6. Les barreaux de l’échelle menant au ciel.
Telle est donc la voie tracée pour chaque Juif par les rêves de Joseph. D’abord, il y a « le travail dans le champ », l’effort (avoda) pour unifier un monde d’existences séparées et divisées au sein du service divin (« lier les gerbes »). Et bien que les Juifs soient appelés des « fils de rois »,19 ou même simplement « rois »,20 cela n’implique pas que l’on puisse faire l’économie de cet effort. Car les récompenses de la sainteté doivent être acquise par un travail ici-bas. Et ce sont des récompenses qu’il ne nous est pas possible d’anticiper : elles seront « trouvées », c’est-à-dire qu’elles seront inattendues.21 Le Talmud nous dit22 : « Si un homme te dit : “J’ai travaillé et n’ai pas trouvé [une récompense]”, ne le crois pas. S’il dit : “Je n’ai pas travaillé, mais j’ai quand même trouvé”, ne le crois pas. Mais s’il dit : “J’ai travaillé et j’ai trouvé”, crois-le. »

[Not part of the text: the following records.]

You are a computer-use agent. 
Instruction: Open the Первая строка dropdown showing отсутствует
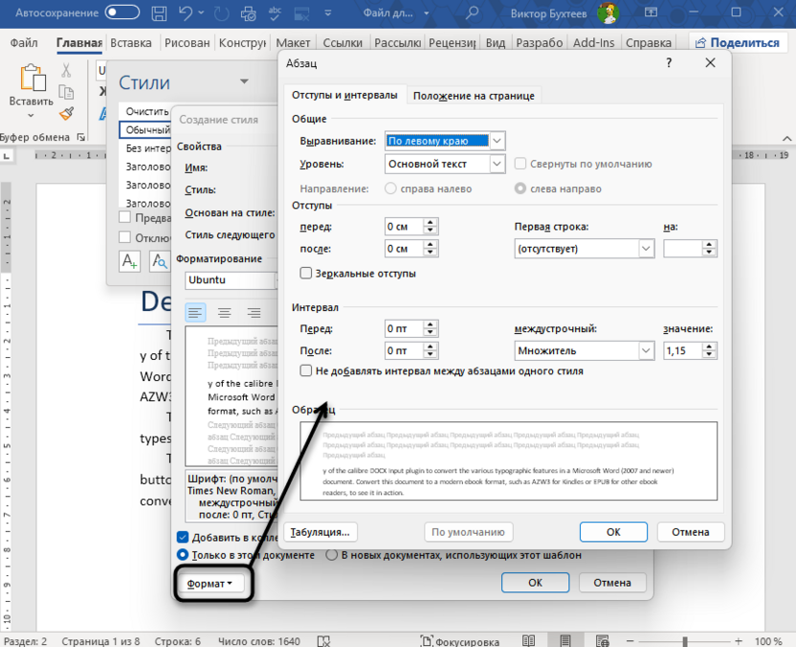point(647,248)

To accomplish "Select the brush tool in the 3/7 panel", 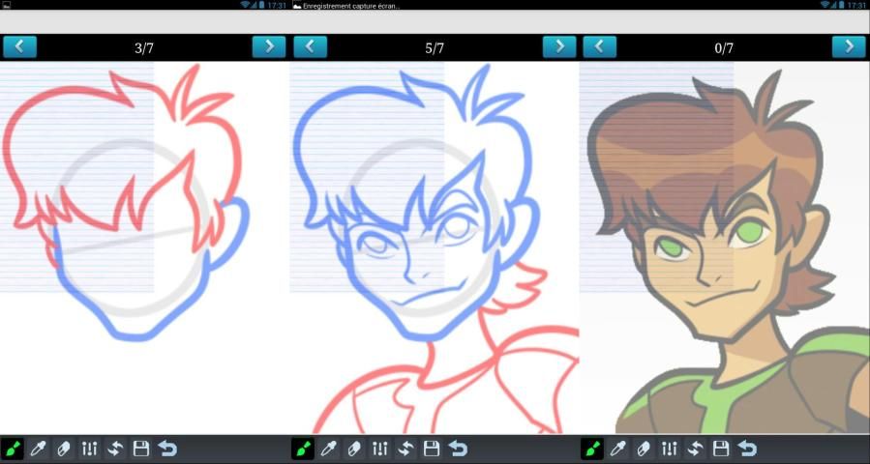I will pyautogui.click(x=13, y=449).
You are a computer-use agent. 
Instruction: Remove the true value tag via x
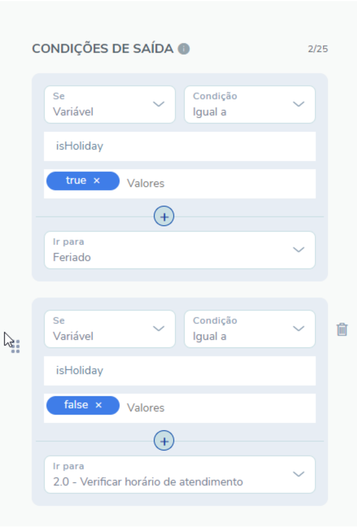pyautogui.click(x=97, y=181)
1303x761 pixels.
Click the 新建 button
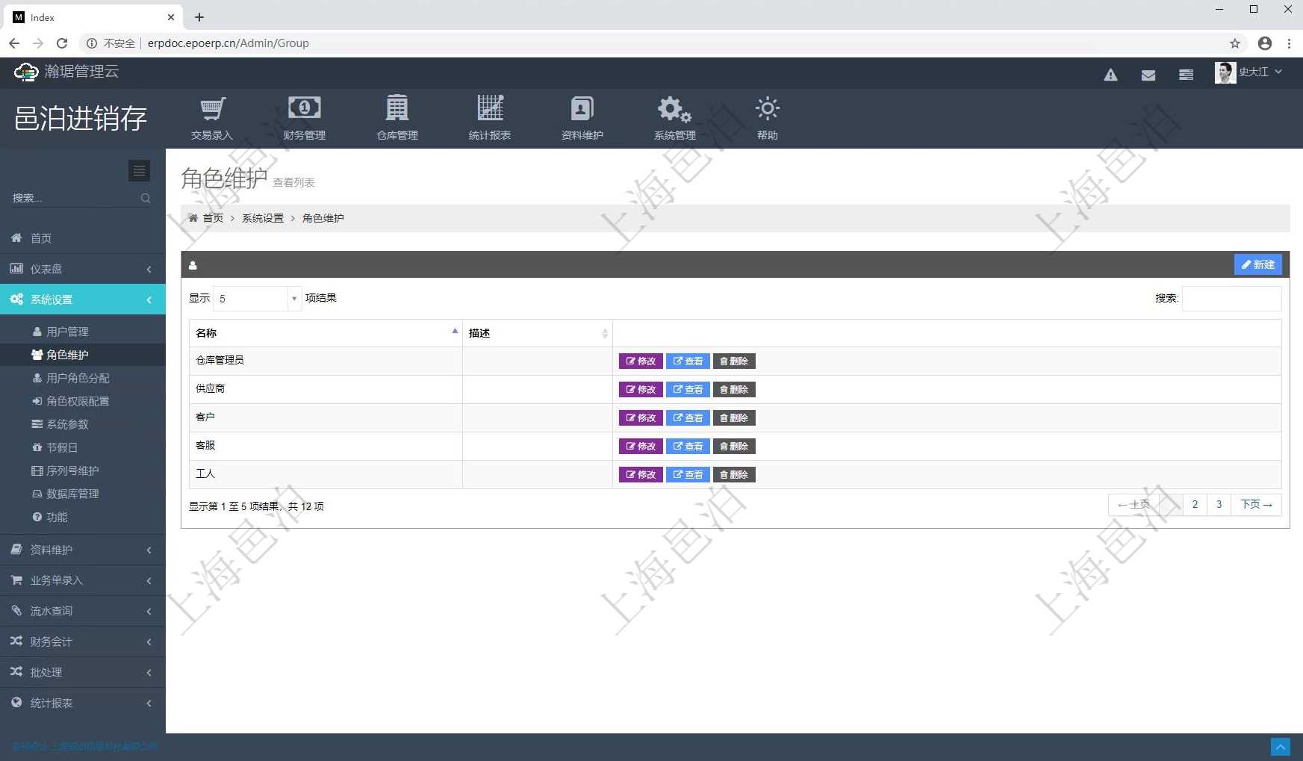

Ensuite, à tous les niveaux du service divin, il faut qu’il y ait soumission à la « tête » du « corps » du peuple juif.
Enfin, comme il nous est dit dans les Pirkei Avot23 : quand « ta volonté sera annulée (devant Sa volonté) », il en résultera qu’« Il annulera la volonté des autres devant la tienne ». En d’autres termes, les dissimulations de ce monde de pluralité et de séparation (« les autres ») perdront leur puissance, et nous serons ouverts au flot de révélation et de vie spirituelle, toutes choses qui sont la vie de Joseph et de sa droiture.